Se il denaro non rende felici
La ricerca empirica conferma che
la felicità si raggiunge in settori ‘ordinari’ della vita - nella famiglia, con gli amici, e nel lavoro. Tutti sappiamo che il livello di benessere cresce con il reddito, ma questo vale soprattutto in relazione al punto di partenza: c’è più felicità nel passare da una vita miserabile a una in cui le esigenze fondamentali sono soddisfatte, che nel diventare un po’ (o molto) più ricchi di quanto si era già, perché “man mano che la situazione migliora – scrive Pinker - i ricavi in termini di accresciuto benessere diminuiscono: più cibo è meglio, ma solo fino a un certo punto. Man mano che la situazione peggiora, invece, il decrescere del benessere può finire per escluderti dal gioco: non abbastanza cibo, e sei morto.” Gli esseri umani hanno un’attitudine ormai confermata da tutti gli studi: per tutti noi le perdite contano più dei guadagni, e per una ragione tutt’altro che allegra: “per stare molto peggio ci sono molti modi, mentre per stare molto meglio no. Il che rende le possibili perdite più meritevoli di attenzione dei guadagni: ci sono più cose che ci rendono infelici di quante ci rendano felici.”

L’erba del vicino…

“Avere successo non basta. Bisogna che falliscano gli altri”
Gore Vidal

Il nostro stato relativo, cioè la nostra condizione rispetto a quella degli altri, è più importante della nostra fortuna in termini assoluti, e questo spiega perché sentiamo il bisogno di misurarci costantemente con il prossimo. Gran parte del nostro malessere deriva dall’invidia, come scrive Pinker: “nel corso dei secoli, gli osservatori della natura umana hanno fatto notare questo aspetto tragico della questione: le persone sono felici quando stanno meglio del loro prossimo, infelici quando stanno peggio.”
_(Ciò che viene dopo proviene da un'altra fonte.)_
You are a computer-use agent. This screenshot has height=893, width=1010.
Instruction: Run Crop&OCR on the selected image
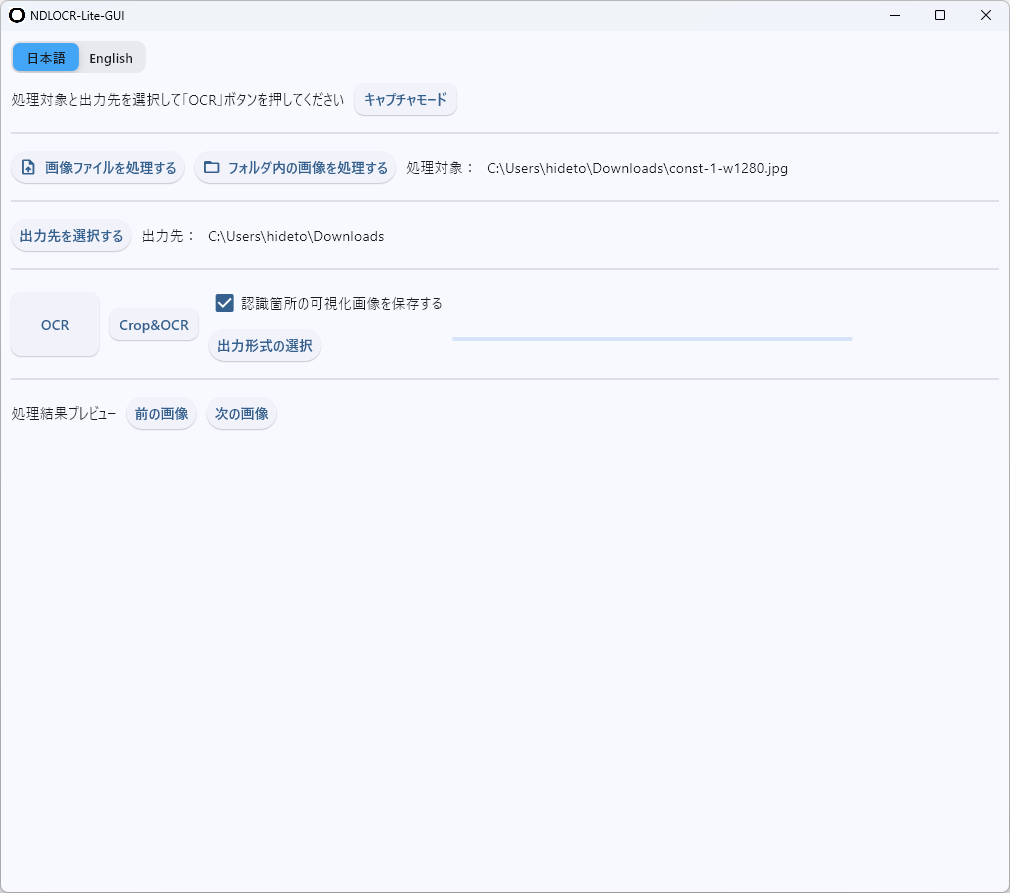tap(153, 324)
Una ricerca condotta da Diener mostra che il tasso più alto di benessere soggettivo si riscontra nei paesi che hanno il livello economico più elevato, i diritti civili più evoluti, e una cultura fondata sull’individualismo. Ma nella realtà di tutti i giorni, per quanto benessere vale la pena di darsi da fare? Ecco come risponde Pinker: “perché l’ottimo non sia nemico del bene, occorre che il perseguimento della felicità sia tarato su ciò che è ottenibile con sforzi ragionevoli nell’ambiente in cui ci si trova a vivere. Come sappiamo che cosa è ragionevolmente ottenibile? Una buona fonte di informazioni è ciò che hanno ottenuto gli altri. Se possono averlo loro, forse possiamo averlo anche noi.”